6. Don’t use vibration in your push notifications unless the message is especially urgent
Push notifications can be really intimate. People carry their smartphones on them all day, even sleep with them, and that means that a push notification that includes a vibration is often experienced as a physical sensation. That’s powerful, but like a lot of powerful things, it can have seriously negative consequences seriously if misused. “If [a notification] is urgent—like you are about to miss your plane, or an urgent, direct message from a coworker—a buzz can be a very powerful and appreciated tool. If not, it’s dangerous and will backfire, so don’t use it for events like favorites or likes from a friend,” Weiss says. “With push, you can control the default of whether the phone vibrates or is silent” and what you decide has a big impact: “If a notification vibrates a user and she doesn’t find it urgent, the likelihood of the app being uninstalled immediately skyrockets.”
7. Be thoughtful about schedules and engagement windows when sending push
Even if a user is really engaged and interested in the push notifications they receive, the odds are good that they don’t want to receive one from you at four in the morning. “Avoid sending [a] notification when your user is asleep because you’ll wake them or they’ll find a queue of messages on top of your in the morning,” Weiss says. Customer data is essential here to better identify each user’s unique windows when they’re most open to notifications. Brands can “refine [their messaging] cadence by monitoring [users’] engagement.” And if they have access to a marketing platform with send-time optimization, marketers send messages with personalized delivery times that reach each recipient when they’re most likely to engage, based on past engagement patterns.
8. There’s more to personalization than adding names to messages
If you’re collecting actionable customer data, it’s possible to significantly increase the effectiveness of your outreach by personalizing each push notification you send. That could mean adding the user’s name to messages, but Weiss counsels marketers to go further: “Showcase what you know about your users in the [notification] copy—otherwise they’ll activate their natural filter against marketing blasts.”
9. Make sure users who tap a push get where they want to go
There’s little more annoying than receiving an engaging push notification, tapping it, and finding yourself dumped on the app’s home screen. “People will click on the notifications if [they] get them to where they were expecting. If not, they’ll ignore it next time,” Weiss says. “A lot of e-commerce apps screw this up by sending customers to the generic home screen, rather than a specific page or item.” To avoid this issue, brands need to make sure that they have the ability to deep link directly from push notifications to relevant in-app pages or sections; otherwise, much of the impact of their messaging may be lost.

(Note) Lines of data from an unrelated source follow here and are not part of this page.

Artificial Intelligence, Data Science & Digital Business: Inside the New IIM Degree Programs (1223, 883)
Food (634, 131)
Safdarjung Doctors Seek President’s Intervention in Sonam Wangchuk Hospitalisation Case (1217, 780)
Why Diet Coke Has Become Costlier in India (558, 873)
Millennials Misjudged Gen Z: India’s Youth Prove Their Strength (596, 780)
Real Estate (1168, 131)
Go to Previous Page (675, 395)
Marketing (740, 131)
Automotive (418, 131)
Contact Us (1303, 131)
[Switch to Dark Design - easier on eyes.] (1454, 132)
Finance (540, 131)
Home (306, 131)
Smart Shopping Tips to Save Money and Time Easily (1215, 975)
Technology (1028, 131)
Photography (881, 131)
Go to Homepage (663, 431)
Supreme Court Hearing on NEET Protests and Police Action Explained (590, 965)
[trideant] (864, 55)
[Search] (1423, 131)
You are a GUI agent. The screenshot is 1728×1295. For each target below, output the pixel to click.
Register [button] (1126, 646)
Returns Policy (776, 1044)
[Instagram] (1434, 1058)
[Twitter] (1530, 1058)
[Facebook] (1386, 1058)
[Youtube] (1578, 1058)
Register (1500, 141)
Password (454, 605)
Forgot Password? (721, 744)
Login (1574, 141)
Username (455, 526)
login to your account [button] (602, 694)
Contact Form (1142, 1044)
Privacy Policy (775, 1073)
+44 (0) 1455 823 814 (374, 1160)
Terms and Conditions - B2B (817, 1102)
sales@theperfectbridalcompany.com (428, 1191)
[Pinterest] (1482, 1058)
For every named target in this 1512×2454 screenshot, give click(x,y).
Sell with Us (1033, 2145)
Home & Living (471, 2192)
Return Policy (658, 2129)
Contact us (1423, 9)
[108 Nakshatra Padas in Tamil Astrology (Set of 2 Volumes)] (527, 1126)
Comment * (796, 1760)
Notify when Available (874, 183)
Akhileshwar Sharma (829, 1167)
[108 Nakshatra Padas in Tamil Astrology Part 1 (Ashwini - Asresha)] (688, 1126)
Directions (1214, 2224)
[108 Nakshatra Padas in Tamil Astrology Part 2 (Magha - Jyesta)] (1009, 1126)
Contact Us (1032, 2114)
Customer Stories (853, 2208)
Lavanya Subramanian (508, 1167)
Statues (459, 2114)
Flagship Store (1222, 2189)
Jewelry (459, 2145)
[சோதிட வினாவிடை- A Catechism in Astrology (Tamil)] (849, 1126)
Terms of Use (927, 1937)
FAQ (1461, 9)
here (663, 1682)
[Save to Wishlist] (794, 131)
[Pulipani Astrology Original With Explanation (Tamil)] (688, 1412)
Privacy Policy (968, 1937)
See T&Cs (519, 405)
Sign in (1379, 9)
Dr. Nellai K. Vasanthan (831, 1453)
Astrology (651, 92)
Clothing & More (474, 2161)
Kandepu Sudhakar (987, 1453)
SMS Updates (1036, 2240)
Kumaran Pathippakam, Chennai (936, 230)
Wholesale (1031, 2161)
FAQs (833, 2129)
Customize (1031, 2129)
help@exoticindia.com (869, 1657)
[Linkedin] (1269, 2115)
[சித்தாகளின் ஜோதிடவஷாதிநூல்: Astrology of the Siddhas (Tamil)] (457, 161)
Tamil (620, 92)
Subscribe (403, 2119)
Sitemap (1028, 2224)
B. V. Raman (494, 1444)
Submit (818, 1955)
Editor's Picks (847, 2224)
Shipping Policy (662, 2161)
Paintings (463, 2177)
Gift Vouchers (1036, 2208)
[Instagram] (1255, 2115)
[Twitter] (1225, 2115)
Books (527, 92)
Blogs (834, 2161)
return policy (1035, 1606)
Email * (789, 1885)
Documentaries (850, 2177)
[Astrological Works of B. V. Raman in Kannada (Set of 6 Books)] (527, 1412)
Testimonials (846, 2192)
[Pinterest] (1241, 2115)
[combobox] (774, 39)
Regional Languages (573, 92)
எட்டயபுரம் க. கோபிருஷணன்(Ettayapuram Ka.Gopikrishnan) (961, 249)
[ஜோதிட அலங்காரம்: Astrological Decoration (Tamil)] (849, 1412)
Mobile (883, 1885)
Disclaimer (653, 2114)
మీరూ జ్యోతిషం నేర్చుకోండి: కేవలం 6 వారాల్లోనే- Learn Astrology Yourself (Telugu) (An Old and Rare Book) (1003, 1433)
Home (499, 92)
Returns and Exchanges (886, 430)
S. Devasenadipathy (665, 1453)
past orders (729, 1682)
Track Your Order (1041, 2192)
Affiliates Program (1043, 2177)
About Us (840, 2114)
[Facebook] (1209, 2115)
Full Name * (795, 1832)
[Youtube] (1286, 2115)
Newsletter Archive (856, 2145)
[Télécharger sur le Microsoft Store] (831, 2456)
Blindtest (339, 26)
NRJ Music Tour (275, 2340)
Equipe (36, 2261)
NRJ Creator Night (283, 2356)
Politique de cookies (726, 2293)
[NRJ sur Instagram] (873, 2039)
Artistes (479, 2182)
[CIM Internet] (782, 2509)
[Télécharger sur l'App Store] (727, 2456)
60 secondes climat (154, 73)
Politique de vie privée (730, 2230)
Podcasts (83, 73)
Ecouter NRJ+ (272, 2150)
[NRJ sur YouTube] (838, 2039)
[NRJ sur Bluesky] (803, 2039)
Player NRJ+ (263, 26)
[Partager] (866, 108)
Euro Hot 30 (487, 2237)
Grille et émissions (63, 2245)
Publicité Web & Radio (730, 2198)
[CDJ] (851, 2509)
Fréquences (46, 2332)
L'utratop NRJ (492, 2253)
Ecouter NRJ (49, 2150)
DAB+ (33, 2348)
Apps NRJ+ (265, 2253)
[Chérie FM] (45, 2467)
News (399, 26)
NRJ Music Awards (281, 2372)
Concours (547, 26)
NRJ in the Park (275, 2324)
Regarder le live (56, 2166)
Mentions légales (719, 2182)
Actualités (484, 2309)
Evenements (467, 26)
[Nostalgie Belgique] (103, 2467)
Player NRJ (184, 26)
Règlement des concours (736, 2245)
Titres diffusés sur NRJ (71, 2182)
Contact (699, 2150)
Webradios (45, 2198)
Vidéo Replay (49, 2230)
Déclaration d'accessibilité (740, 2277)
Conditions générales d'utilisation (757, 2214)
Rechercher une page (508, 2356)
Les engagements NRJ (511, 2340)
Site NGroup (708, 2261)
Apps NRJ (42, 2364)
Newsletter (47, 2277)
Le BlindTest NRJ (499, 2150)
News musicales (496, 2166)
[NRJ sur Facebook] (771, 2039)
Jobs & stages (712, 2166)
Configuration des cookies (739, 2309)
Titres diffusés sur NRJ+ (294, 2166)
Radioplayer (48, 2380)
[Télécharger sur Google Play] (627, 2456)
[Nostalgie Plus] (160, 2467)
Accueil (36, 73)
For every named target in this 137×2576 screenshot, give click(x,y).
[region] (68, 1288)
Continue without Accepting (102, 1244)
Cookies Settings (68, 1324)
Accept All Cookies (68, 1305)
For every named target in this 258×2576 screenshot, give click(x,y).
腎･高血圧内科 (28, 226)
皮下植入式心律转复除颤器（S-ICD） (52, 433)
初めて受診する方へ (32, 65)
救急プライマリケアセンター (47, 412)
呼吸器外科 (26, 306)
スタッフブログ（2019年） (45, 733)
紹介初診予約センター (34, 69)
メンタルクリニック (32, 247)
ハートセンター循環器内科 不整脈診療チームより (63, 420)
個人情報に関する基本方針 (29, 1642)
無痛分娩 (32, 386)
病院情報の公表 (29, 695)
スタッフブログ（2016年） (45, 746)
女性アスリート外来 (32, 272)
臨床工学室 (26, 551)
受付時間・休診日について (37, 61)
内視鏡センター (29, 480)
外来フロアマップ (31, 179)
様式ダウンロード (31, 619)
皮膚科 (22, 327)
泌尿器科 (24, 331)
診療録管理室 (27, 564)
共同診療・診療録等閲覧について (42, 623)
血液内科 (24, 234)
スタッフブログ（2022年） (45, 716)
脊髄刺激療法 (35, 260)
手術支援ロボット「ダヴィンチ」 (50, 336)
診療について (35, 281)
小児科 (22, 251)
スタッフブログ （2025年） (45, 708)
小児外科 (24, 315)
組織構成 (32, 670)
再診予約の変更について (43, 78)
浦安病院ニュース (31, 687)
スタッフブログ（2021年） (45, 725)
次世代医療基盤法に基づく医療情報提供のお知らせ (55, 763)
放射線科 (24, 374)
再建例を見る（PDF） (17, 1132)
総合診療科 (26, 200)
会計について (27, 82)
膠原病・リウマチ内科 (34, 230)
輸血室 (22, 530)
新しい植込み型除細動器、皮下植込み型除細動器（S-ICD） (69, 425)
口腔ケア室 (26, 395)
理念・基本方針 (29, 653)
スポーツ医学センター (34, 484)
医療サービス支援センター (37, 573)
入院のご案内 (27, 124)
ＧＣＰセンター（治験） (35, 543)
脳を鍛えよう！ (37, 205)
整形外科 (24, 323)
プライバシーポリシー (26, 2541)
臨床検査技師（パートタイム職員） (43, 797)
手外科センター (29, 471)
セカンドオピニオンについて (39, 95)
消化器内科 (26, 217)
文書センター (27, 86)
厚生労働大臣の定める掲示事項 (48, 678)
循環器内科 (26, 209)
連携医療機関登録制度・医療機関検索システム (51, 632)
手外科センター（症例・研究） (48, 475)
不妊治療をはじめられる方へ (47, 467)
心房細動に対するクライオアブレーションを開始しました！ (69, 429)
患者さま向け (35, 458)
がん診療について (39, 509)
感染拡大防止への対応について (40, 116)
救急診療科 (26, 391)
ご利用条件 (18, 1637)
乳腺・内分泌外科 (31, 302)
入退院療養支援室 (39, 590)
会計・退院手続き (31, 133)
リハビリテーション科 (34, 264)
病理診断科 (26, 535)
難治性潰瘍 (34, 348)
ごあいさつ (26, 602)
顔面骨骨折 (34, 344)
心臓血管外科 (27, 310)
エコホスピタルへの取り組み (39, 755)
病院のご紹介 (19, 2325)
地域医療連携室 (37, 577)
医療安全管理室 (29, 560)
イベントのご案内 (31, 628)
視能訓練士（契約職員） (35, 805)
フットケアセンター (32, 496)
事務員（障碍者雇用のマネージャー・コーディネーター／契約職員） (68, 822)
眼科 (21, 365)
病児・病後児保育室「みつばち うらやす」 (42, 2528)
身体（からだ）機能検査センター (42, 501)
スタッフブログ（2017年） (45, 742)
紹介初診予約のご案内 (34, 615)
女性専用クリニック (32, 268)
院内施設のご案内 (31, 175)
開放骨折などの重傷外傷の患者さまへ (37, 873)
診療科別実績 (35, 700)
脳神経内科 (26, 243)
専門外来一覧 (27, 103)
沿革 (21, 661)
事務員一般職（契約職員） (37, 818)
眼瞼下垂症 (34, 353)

To Weiss, a great push notification must be three things: timely, personal, and actionable. Brands that don’t sent push notifications at all are missing out on an essential tool for customer engagement and retention, but brands that send push that don’t have those three qualities aren’t doing themselves any favors, either. As you’re creating—or refining—your push notification strategy, make sure that you keep Weiss’s push notifications best practice guidance in mind; your results will be better for it.